These studies claim that people are poor due to many different reasons. Their fates are determined by race, background, religion, location, etc., not merit or hard work. People residing in poor neighborhoods tend to stay there. Many college professors even say that social mobility is rare, and that the smart, wealthy, good-looking white people are the ones who will keep all the wealth due to tax loopholes, as well as the benefits of capitalism that everyone else doesn't have the luxury of experiencing. They also allude to the idea that a dollar earned is a dollar taken from somebody else--a dollar not given for an object of equal value. Are these studies (something I look at as a breeding ground for socialist ideology) legitimate, let alone relevant?
There are a number of references to sociology in the literature of Objectivism, overwhelmingly negative. It's even mentioned in Atlas Shrugged, in the character of a sociology professor aboard the doomed train heading for the tunnel. One illuminating reference that I found appears in Ayn Rand's 1972 article, "Fairness Doctrine for Education," published as Chapter 16 in PWNI, where she surveys the state of higher education. Regarding sociology, she writes (p. 263 in the Signet paperback edition):
Sociology departments are dominated by the fact that no one has ever defined what sociology is.
Today, in 2013, the "Sociology" article in Wikipedia offers an attempt at a definition, as well as providing considerable overview of the whole field and its origins.
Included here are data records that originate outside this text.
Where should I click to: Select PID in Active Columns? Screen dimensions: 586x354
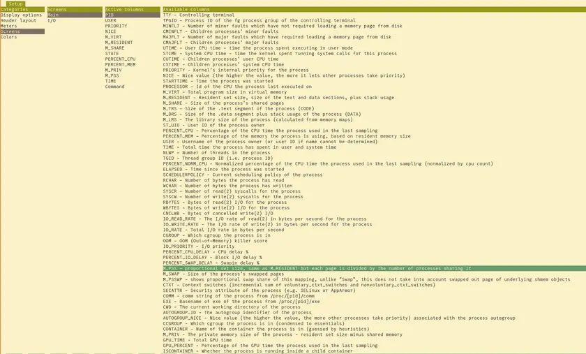coord(110,15)
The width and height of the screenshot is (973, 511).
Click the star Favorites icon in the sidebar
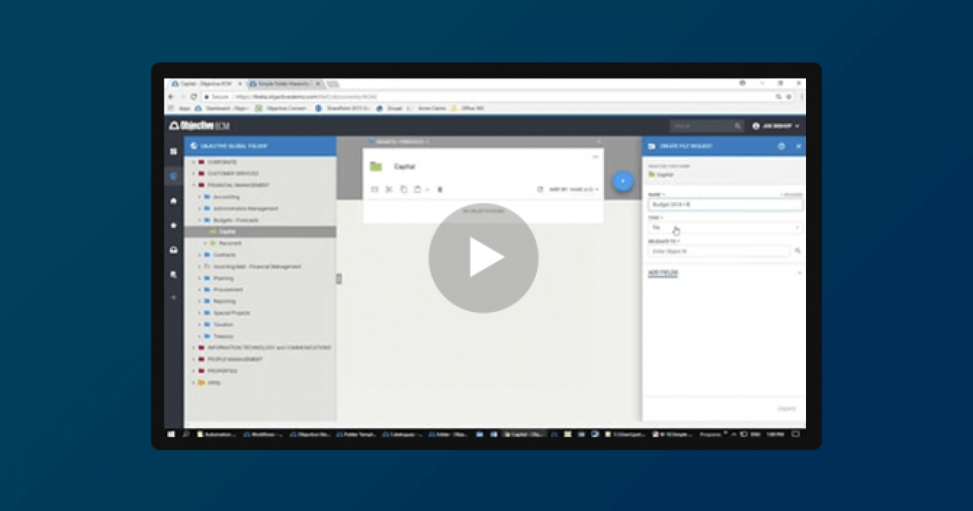[x=174, y=225]
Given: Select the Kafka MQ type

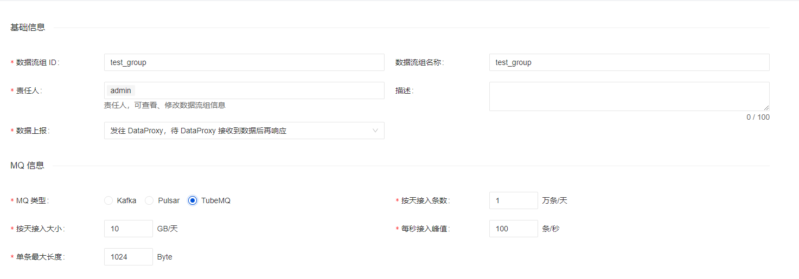Looking at the screenshot, I should pos(108,200).
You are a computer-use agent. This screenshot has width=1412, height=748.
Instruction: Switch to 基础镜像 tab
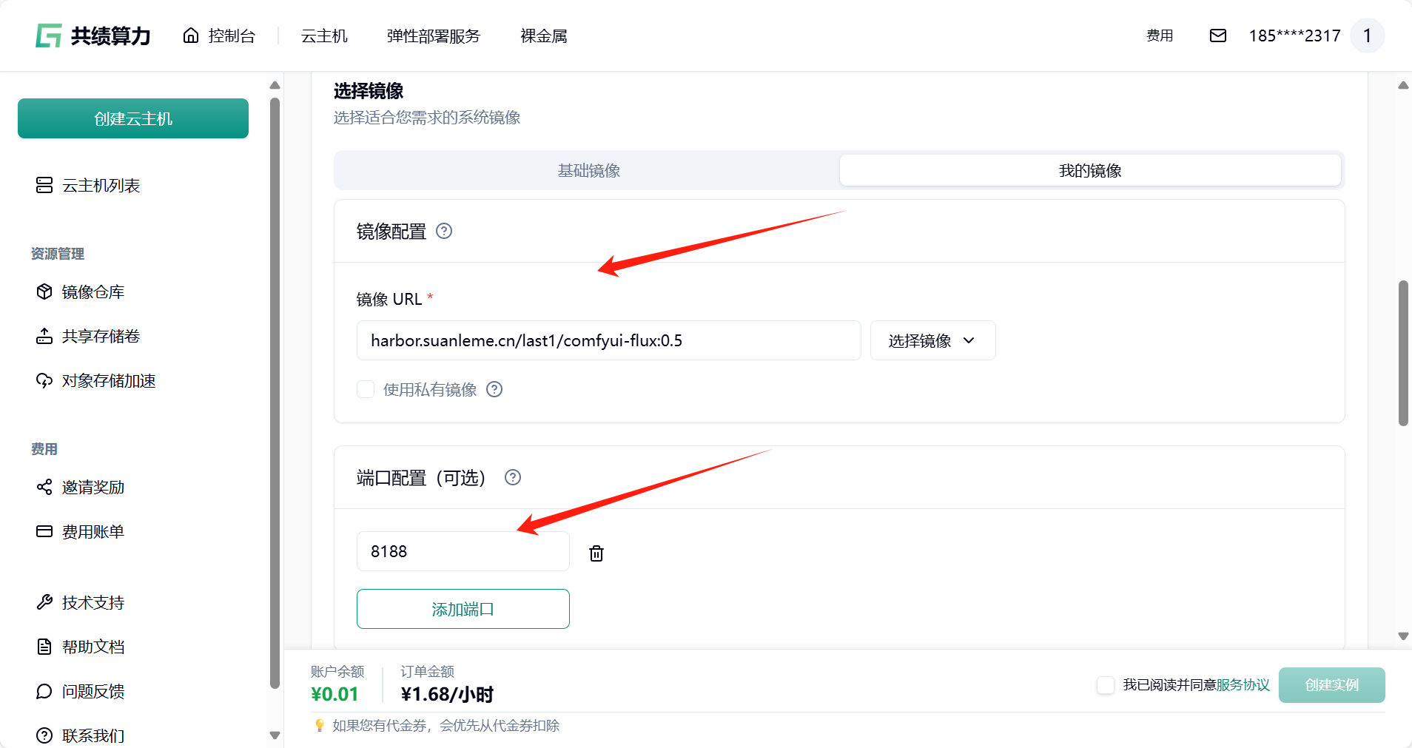pos(588,171)
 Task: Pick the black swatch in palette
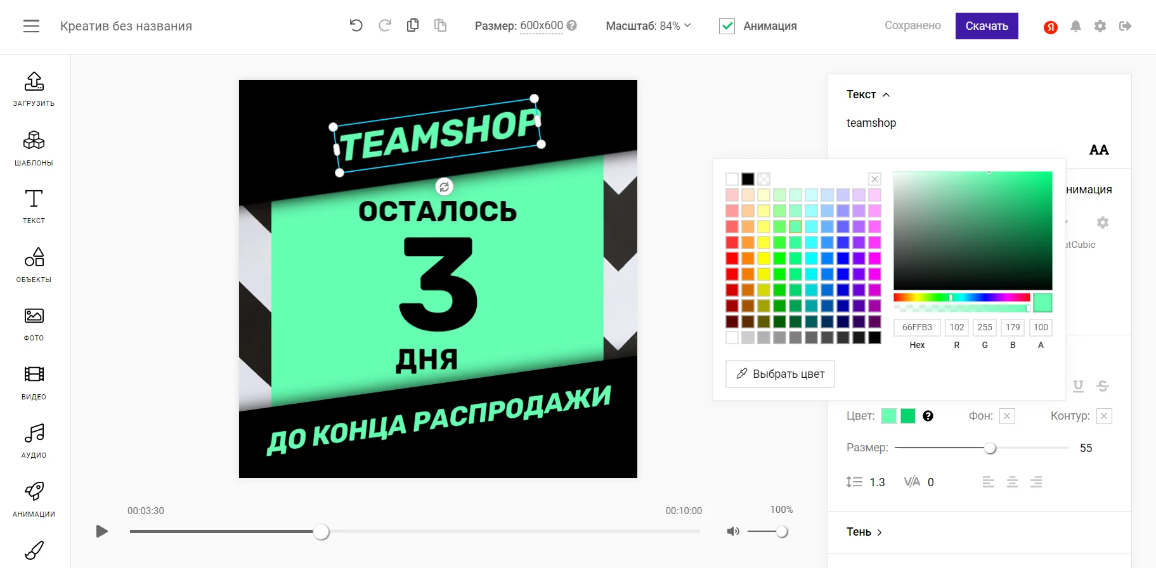pos(748,179)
The main content of the field does, indeed, match the brief description in the question and the disapproving mentions of it in the literature of Objectivism.
There is also a less extensive Wikipedia article on "Socioeconomics" (also known as "social economics"), which "studies how economic activity affects social processes." What kind of "economic activity"? From the description in the question, it does not appear that the economic activity of free markets is studied seriously at all. Yet free markets, if allowed to operate, tend to erode traditional social boundaries, as the expression, "melting pot," once recognized when capitalism in America was at its height. In contrast, the mixing of freedom and controls tends to induce individuals of all persuasions to run for protection in a group of some kind and engage in "pressure-group warfare" in political life. That is a philosophical influence fundamentally, with economic effects as a consequence of the more fundamental ideas shaping the society. The role of philosophy evidently is not studied or even recognized in "social economics," but merely taken for granted as an unacknowledged, non-essential "given" that lingers in the background, rising or falling by inexplicable cultural forces of some kind, allegedly social and economic. The causal force is actually philosophical, as Leonard Peikoff discusses in The DIM Hypothesis and in OPAR, and as Ayn Rand describes in works such as FNI and PWNI.